Work to complete: Show all lines from the records below in which the string "computer" is present.

The data:
::::

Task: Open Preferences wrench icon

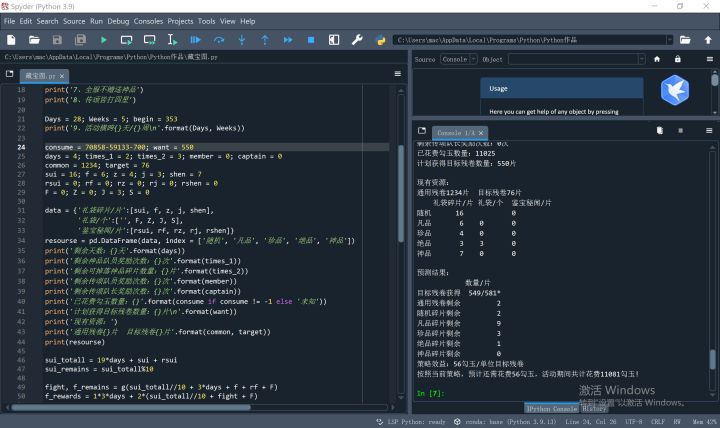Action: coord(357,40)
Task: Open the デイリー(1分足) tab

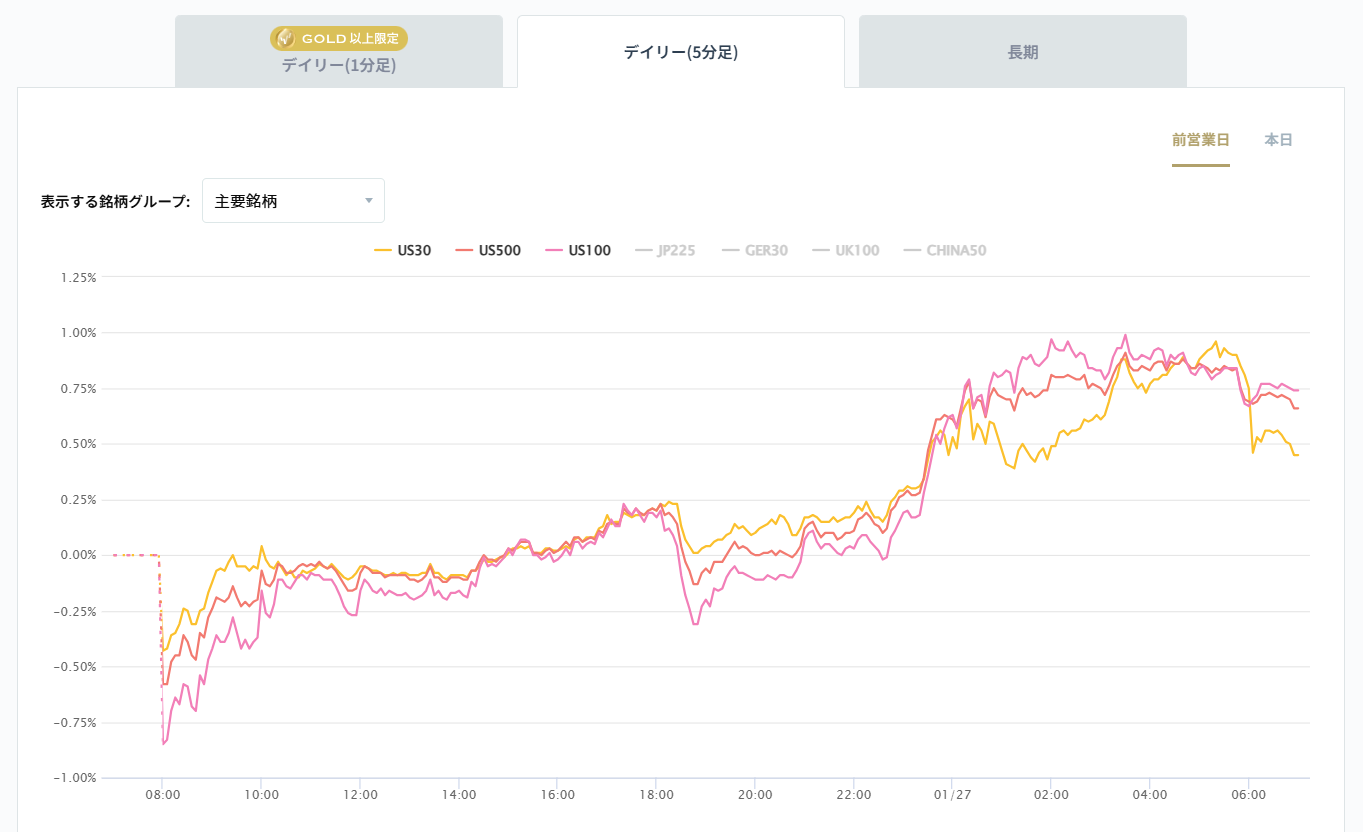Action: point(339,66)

::::

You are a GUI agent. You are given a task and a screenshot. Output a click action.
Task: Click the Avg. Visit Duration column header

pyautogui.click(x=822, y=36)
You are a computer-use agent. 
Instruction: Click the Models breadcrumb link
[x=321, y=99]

::::

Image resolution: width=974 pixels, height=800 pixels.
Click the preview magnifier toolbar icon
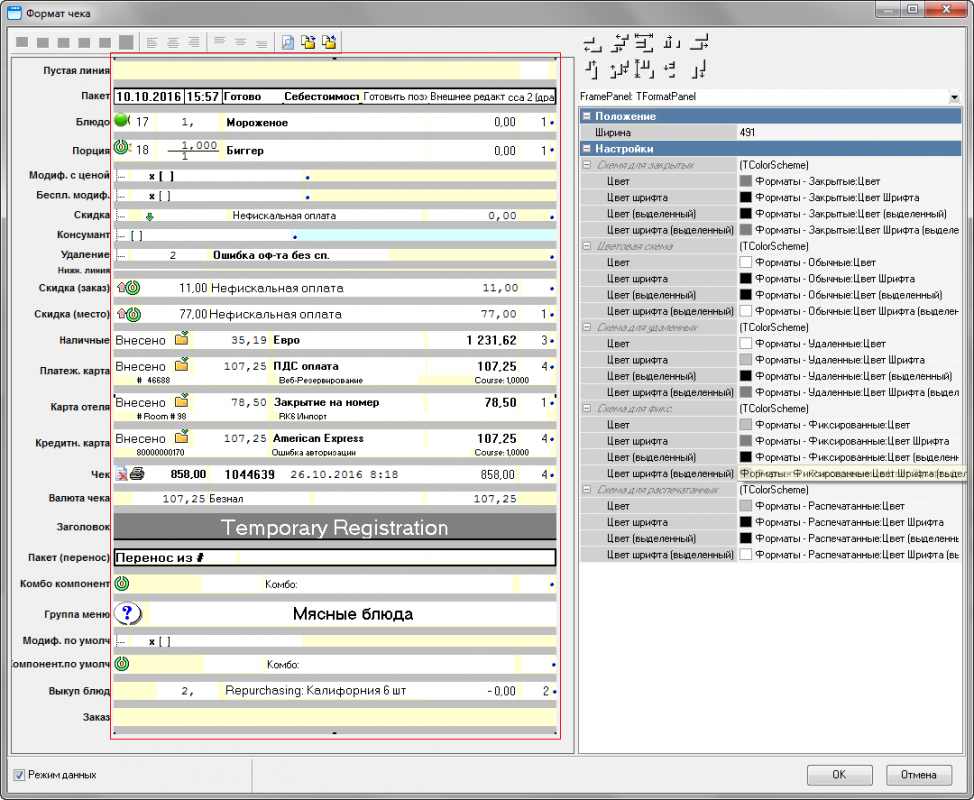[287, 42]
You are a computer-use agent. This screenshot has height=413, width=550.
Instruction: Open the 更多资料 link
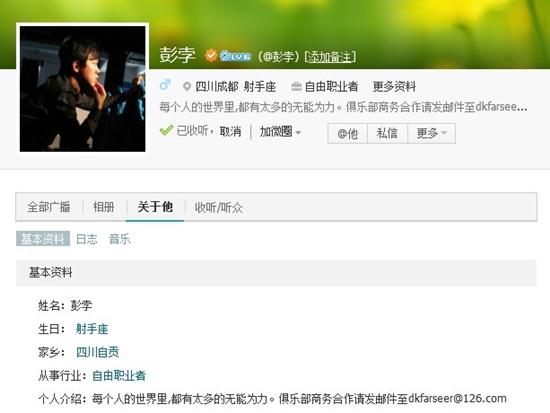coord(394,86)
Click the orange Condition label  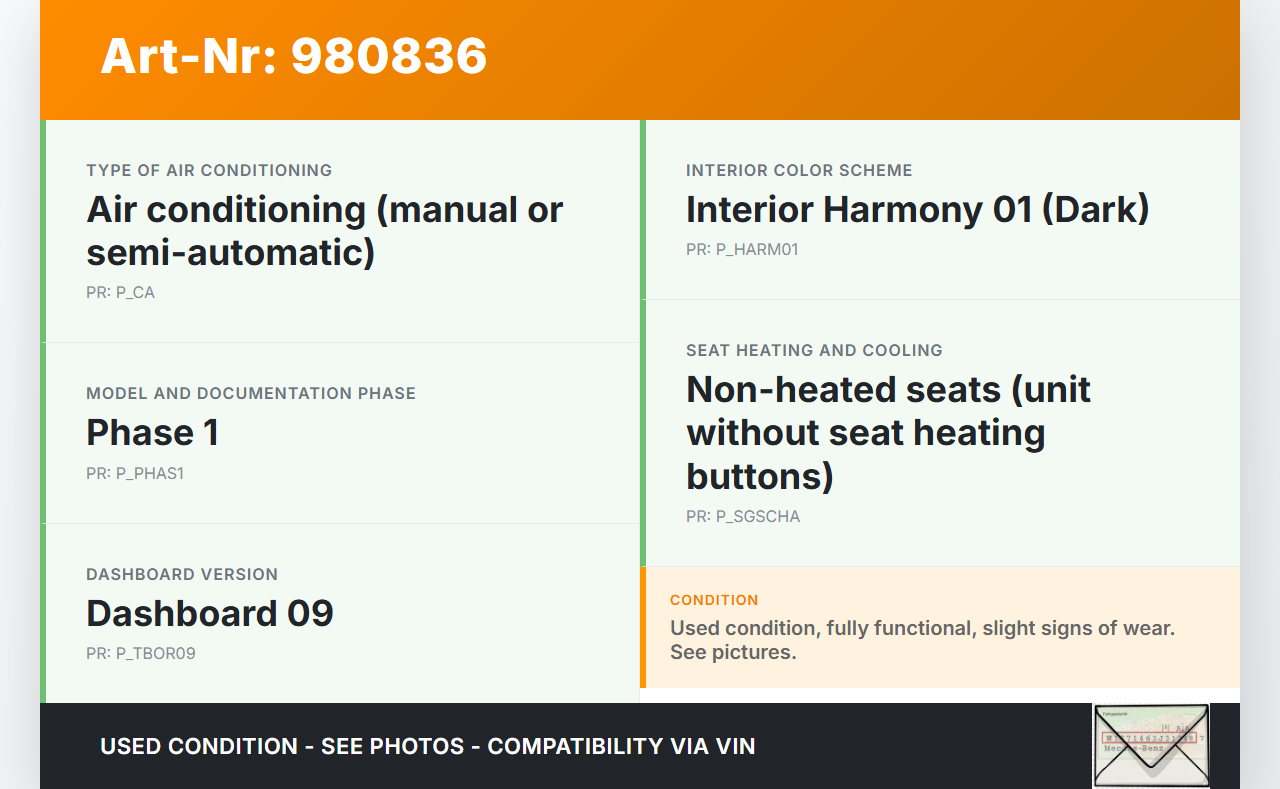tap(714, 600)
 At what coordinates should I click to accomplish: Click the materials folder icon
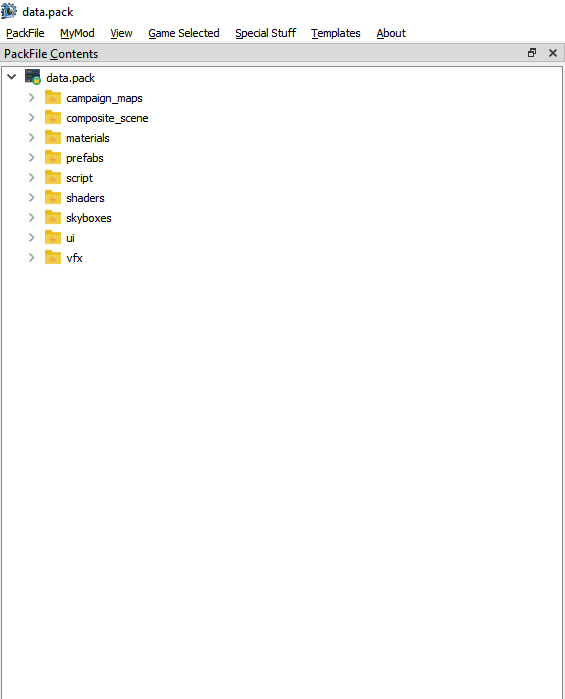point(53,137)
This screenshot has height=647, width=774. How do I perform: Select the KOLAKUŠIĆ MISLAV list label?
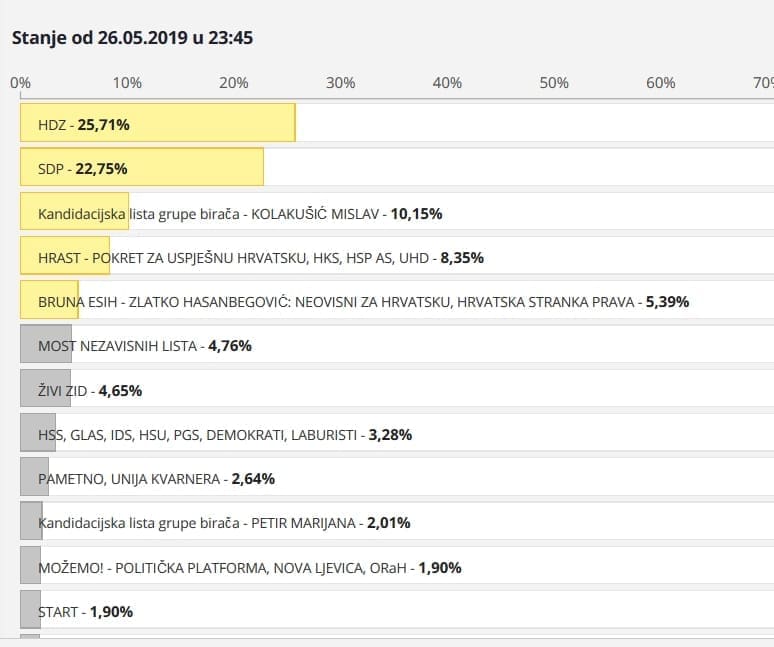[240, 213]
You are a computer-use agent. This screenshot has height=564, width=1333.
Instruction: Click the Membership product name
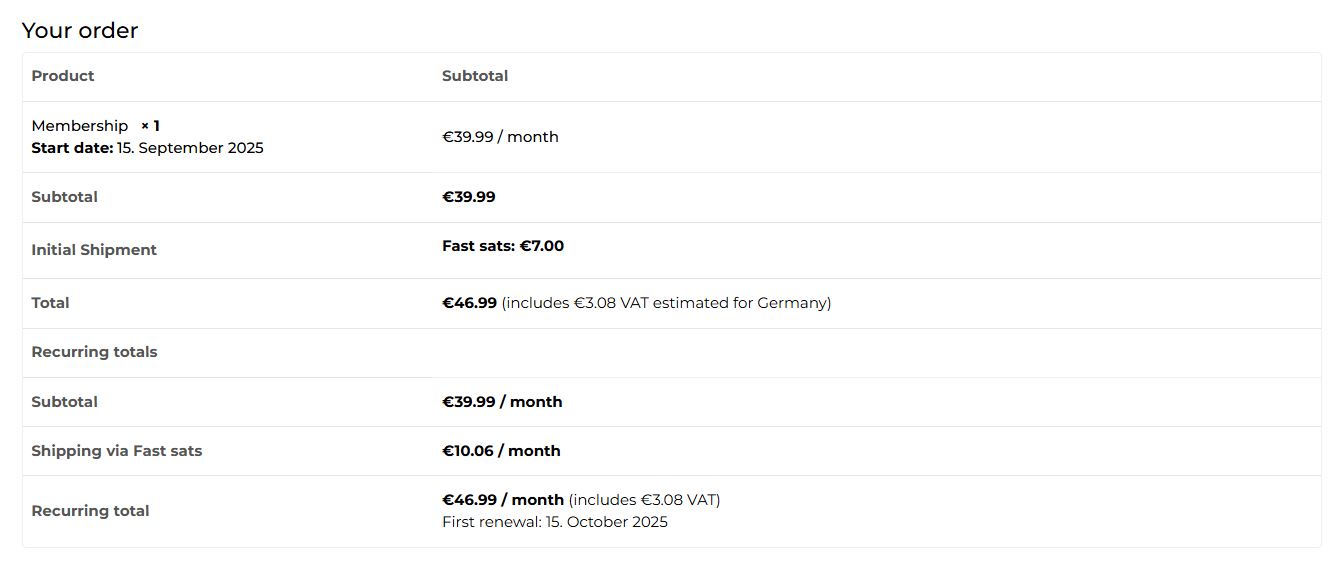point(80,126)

::::

The completed task:
You are a computer-use agent. 
You are a computer-use agent. This screenshot has height=413, width=550.
You are a computer-use agent. This screenshot has height=564, width=1333.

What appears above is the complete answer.